Globally-Referenced Electro-Optical SLAM for Collaborative Mapping and All-Weather Localization
Lakshay Narula, Michael Wooten, Matthew Murrian, Daniel LaChapelle, and Todd Humphreys, The University of Texas at Austin
Alternate Number 1
All major automakers today are engrossed in the development and integration of software and sensors that enable automated vehicles. Localization within a map is one of the primary operations that automated vehicles must perform, either to navigate from one location to another, or, more interestingly, to interact with their surroundings within a mapped environment. Prior high-definition digital maps allow the vehicle to expect the expected, that is, they relieve the system of the need to classify static features.

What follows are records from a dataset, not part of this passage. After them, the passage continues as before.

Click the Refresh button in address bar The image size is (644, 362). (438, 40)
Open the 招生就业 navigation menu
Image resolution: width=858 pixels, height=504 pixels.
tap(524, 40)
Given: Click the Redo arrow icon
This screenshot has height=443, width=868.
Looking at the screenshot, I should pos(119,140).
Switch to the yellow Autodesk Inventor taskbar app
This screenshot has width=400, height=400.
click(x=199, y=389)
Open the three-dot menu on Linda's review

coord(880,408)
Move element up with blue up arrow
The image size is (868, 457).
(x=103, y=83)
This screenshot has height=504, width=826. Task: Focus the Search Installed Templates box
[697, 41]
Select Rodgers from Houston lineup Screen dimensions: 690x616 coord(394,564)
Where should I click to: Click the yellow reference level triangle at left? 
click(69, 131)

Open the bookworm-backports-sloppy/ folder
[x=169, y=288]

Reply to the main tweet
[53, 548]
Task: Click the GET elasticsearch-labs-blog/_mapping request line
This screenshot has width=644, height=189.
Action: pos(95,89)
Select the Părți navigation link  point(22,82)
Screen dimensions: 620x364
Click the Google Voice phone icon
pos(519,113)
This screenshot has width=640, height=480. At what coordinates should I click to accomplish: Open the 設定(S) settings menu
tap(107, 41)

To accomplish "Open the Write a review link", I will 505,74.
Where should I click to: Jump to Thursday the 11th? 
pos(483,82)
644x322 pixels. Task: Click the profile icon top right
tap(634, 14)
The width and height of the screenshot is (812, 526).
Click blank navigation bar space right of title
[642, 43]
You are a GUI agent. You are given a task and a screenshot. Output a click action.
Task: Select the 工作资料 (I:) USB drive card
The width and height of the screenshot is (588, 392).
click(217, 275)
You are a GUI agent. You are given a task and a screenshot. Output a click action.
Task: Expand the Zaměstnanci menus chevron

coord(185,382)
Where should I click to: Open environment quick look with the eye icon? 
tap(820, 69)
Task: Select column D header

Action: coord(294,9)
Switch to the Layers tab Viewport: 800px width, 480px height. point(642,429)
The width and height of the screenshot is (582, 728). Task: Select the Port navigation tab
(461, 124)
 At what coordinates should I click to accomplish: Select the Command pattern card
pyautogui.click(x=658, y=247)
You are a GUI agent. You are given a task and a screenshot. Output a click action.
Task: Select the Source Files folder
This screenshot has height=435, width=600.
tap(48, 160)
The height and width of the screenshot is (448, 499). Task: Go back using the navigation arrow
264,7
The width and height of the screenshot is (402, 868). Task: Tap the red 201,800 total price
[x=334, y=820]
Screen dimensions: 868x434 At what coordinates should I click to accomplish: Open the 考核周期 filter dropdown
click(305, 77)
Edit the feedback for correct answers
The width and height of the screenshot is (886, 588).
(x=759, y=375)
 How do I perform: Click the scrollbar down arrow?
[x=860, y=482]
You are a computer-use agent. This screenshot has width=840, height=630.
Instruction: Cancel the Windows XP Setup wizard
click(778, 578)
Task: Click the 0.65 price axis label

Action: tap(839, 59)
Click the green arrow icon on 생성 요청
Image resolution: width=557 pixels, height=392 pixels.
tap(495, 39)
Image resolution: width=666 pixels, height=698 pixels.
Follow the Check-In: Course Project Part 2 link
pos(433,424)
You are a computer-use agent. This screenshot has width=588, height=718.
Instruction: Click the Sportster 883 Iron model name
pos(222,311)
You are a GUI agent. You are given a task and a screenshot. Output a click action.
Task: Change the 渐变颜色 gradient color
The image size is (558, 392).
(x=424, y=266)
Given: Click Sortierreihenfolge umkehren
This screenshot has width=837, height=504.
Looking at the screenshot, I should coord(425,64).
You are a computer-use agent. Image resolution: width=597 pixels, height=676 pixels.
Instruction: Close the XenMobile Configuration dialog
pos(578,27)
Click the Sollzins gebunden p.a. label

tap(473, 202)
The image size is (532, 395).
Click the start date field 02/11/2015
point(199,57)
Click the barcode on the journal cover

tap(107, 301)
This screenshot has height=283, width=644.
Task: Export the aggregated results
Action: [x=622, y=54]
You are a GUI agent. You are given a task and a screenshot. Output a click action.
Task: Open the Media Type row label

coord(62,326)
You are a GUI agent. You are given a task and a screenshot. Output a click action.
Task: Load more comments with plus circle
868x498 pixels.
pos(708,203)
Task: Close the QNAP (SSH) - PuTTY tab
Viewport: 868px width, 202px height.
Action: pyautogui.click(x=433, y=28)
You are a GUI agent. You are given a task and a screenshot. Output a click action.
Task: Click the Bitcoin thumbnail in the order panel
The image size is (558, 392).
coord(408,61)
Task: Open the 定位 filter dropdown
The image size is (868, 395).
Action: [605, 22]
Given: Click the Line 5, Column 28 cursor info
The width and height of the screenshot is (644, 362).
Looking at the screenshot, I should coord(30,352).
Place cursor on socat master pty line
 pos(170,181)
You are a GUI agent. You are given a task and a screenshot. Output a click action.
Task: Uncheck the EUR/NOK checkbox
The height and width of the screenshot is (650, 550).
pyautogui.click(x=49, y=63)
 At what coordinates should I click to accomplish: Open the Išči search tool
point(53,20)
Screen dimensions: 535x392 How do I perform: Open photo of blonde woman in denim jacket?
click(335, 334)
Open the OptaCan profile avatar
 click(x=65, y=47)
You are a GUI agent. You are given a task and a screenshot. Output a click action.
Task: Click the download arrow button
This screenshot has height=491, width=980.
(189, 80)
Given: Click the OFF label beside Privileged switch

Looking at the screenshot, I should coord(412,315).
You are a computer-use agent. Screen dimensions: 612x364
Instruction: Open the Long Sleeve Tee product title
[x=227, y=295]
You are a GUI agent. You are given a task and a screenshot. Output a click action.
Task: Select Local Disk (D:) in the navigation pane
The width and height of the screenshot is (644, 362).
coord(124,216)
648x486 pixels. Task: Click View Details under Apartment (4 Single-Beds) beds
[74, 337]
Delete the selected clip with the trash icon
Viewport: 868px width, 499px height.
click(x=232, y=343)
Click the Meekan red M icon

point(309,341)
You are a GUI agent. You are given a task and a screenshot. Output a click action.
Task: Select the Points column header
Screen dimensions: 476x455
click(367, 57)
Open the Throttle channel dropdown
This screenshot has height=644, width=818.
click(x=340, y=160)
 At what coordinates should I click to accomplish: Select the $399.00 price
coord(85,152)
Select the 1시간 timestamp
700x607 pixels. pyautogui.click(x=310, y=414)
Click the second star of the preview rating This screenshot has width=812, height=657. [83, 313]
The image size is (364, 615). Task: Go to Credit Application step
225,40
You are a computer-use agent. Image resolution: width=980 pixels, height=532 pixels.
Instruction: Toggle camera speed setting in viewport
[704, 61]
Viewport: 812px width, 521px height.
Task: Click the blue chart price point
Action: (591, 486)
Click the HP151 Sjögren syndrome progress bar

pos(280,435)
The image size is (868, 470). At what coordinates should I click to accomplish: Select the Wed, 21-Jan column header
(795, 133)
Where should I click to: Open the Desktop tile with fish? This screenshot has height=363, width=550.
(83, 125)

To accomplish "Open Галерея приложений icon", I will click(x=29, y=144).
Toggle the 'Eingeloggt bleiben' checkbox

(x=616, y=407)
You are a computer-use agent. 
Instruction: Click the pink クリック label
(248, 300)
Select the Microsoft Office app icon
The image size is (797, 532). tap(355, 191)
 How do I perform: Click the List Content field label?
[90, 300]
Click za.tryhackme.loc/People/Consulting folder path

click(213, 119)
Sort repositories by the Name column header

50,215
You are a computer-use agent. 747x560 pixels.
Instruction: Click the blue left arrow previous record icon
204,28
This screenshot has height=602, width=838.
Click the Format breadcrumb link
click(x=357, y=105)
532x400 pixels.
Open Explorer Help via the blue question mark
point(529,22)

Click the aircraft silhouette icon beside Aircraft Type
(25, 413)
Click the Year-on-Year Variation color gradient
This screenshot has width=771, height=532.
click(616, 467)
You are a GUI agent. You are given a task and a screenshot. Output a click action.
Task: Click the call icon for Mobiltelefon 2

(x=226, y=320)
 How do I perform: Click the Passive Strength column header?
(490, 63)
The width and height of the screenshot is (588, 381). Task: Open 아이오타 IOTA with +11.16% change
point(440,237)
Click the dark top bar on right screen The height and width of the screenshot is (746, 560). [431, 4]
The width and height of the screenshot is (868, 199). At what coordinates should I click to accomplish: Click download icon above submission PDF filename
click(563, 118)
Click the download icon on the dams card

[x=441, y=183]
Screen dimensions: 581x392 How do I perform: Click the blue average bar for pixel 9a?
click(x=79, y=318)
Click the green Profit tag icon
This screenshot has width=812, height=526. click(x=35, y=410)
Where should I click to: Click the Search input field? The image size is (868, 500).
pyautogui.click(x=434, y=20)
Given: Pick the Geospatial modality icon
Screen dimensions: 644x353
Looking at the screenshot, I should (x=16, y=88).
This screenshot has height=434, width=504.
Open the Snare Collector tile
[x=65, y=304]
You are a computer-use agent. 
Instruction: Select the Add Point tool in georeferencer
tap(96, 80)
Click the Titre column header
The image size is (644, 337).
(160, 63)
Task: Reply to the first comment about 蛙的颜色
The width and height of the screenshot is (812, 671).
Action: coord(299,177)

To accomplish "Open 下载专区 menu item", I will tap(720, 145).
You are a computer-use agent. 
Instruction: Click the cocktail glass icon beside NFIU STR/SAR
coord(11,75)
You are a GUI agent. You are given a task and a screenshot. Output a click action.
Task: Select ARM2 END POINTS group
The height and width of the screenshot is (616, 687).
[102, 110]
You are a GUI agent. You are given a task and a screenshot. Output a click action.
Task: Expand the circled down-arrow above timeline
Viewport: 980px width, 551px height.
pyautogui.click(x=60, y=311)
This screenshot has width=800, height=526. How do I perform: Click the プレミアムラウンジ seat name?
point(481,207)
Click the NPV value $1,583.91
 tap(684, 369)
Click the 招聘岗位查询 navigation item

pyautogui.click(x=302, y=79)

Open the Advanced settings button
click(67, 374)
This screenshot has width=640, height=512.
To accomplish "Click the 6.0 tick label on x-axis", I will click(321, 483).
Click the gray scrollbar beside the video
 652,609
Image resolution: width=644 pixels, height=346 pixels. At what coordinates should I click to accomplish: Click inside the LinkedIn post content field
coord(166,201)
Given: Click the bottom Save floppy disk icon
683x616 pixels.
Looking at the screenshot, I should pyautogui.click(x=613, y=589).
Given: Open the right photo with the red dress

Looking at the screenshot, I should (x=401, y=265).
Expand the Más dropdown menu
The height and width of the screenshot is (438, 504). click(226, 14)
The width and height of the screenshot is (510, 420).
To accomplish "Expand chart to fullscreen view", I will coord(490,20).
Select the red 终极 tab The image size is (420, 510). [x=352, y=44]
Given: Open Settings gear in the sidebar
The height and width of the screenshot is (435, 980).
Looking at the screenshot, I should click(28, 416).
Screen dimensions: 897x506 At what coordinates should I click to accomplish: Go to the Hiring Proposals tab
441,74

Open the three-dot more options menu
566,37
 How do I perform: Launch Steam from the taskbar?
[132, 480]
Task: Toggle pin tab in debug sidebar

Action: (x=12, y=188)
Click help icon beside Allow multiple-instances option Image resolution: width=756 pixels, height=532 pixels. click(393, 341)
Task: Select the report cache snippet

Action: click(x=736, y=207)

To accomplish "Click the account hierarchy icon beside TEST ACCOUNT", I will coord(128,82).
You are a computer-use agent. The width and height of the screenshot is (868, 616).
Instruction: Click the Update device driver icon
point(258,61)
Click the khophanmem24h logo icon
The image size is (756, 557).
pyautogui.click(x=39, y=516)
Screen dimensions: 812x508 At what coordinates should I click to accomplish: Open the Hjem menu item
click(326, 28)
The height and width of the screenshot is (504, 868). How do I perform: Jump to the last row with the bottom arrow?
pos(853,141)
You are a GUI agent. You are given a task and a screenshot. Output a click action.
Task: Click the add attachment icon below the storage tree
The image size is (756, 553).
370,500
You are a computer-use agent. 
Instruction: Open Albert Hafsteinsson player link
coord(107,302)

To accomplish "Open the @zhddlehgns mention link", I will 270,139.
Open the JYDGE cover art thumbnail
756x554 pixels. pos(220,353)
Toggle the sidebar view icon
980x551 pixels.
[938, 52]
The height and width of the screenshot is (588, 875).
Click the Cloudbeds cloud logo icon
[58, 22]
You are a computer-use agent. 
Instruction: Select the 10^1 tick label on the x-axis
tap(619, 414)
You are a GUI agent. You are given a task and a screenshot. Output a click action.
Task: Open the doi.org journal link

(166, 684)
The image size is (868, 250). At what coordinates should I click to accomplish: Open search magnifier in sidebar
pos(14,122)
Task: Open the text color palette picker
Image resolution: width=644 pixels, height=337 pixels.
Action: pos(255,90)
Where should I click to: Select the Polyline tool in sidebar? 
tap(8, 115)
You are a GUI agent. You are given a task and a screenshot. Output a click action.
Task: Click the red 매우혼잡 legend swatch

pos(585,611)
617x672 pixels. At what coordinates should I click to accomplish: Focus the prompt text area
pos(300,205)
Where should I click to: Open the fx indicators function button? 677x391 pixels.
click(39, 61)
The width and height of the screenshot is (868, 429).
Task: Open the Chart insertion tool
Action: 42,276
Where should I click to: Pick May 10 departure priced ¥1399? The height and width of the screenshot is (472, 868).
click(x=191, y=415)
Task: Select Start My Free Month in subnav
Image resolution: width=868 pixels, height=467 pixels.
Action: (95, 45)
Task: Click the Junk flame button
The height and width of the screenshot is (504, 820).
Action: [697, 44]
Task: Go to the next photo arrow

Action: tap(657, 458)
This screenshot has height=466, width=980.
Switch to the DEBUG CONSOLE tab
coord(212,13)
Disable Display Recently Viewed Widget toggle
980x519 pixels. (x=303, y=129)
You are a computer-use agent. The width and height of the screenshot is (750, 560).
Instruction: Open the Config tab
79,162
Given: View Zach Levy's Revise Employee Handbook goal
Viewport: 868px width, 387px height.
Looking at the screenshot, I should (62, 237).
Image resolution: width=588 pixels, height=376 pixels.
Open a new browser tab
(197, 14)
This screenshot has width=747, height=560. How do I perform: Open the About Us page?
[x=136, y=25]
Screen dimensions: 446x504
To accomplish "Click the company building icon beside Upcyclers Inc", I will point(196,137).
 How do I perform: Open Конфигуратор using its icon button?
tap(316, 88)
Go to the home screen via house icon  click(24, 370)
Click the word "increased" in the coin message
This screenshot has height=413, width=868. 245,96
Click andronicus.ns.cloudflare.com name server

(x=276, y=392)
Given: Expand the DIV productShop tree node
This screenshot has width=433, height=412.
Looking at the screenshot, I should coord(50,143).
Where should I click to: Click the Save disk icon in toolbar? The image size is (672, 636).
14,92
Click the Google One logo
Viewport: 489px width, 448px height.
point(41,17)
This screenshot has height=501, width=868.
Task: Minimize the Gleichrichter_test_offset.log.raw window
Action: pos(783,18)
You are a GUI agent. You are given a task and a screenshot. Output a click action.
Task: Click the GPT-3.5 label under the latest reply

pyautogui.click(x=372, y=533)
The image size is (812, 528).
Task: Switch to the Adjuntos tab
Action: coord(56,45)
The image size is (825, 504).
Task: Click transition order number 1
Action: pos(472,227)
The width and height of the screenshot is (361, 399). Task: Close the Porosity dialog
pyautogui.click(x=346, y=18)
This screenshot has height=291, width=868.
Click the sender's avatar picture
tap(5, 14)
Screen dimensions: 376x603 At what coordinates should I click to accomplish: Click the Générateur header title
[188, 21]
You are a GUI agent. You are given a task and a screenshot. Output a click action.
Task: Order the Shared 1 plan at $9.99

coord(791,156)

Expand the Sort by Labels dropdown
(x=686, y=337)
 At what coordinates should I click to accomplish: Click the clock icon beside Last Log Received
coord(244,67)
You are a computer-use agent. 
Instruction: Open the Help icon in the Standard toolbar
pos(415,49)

Satellite-based navigation sensors have historically been the unrivalled sensor of choice for localization. However, the high-reliability decimeter-level accuracy demanded by automated vehicles for lane-keeping and other applications has significantly changed this landscape. In fact, in most automated vehicles being developed, the GPS/GNSS system is a secondary sensor whose only role is to loosely constrain (within a few meters) the primary sensor data to a global reference when building a digital map. Other vehicular sensors such as visual cameras and LiDAR are being used as primary systems for vehicle localization within the prior map.
The need for accurate digital maps has spurred dedicated map-making campaigns involving fleets of specialized mapping vehicles. Mapping vehicles typically employ state-of-the-art high-performance sensors that are too expensive to be installed on consumer vehicles. Although these exquisite maps do enable sub-decimeter-accurate within-map localization, their construction and use comes with important limitations:
1. In current practice, sub-decimeter vehicle localization within a prior map is critically dependent on optical cameras and LiDAR. LiDAR is known to fail in heavy rain, snow, and fog. Optical cameras are vulnerable to poor lighting conditions and are easily blinded by bright light. Moreover, the previously-mapped roadside environment can be significantly altered by the build up of snow or sand. Thus, even after severe weather subsides, a vision- and LiDAR-dependent system may have difficulty locating the host vehicle within the prior map. Such weather-induced difficulties for within-map localization cannot be dismissed as negligibly rare: many populated regions of the globe are routinely subject to punishing weather.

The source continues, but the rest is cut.